→ **Directions for this task**
Recast all of the data below as a numbered list, leaving out any blank lines.

______

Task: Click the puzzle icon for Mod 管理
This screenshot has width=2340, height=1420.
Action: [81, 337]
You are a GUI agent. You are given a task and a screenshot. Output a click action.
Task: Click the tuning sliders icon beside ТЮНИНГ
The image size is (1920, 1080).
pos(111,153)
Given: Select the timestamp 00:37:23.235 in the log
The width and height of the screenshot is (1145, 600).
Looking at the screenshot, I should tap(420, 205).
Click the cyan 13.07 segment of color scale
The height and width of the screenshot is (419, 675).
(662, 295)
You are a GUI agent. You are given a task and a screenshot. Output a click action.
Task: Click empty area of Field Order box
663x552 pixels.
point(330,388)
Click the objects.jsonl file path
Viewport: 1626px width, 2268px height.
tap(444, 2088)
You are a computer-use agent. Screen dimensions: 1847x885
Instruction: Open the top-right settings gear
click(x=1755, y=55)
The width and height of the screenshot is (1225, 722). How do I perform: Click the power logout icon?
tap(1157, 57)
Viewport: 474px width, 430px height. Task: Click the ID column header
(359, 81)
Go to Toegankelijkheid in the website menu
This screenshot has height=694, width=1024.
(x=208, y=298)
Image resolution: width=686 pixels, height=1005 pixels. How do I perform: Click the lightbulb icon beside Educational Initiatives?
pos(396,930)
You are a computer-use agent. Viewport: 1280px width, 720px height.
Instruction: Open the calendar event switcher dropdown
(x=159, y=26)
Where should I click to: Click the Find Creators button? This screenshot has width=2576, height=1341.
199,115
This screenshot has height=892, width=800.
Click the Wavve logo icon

______

→ **Result for this task**
1. Task: Click the puzzle icon for Mod 管理
2. This screenshot has width=2340, height=1420.
3. Action: [81, 337]
4. You are a GUI agent. You are given a task and a screenshot. Output a click action.
5. Task: Click the tuning sliders icon beside ТЮНИНГ
6. The image size is (1920, 1080).
7. pos(111,153)
8. Given: Select the timestamp 00:37:23.235 in the log
9. The width and height of the screenshot is (1145, 600).
10. Looking at the screenshot, I should tap(420, 205).
11. Click the cyan 13.07 segment of color scale
12. The height and width of the screenshot is (419, 675).
13. (662, 295)
14. You are a GUI agent. You are given a task and a screenshot. Output a click action.
15. Task: Click empty area of Field Order box
16. 663x552 pixels.
17. point(330,388)
18. Click the objects.jsonl file path
19. Viewport: 1626px width, 2268px height.
20. tap(444, 2088)
21. You are a computer-use agent. Screen dimensions: 1847x885
22. Instruction: Open the top-right settings gear
23. click(x=1755, y=55)
24. The width and height of the screenshot is (1225, 722). How do I perform: Click the power logout icon?
25. tap(1157, 57)
26. Viewport: 474px width, 430px height. Task: Click the ID column header
27. (359, 81)
28. Go to Toegankelijkheid in the website menu
29. This screenshot has height=694, width=1024.
30. (x=208, y=298)
31. Image resolution: width=686 pixels, height=1005 pixels. How do I perform: Click the lightbulb icon beside Educational Initiatives?
32. pos(396,930)
33. You are a computer-use agent. Viewport: 1280px width, 720px height.
34. Instruction: Open the calendar event switcher dropdown
35. (x=159, y=26)
36. Where should I click to: Click the Find Creators button? This screenshot has width=2576, height=1341.
37. 199,115
38. This screenshot has height=892, width=800.
39. Click the Wavve logo icon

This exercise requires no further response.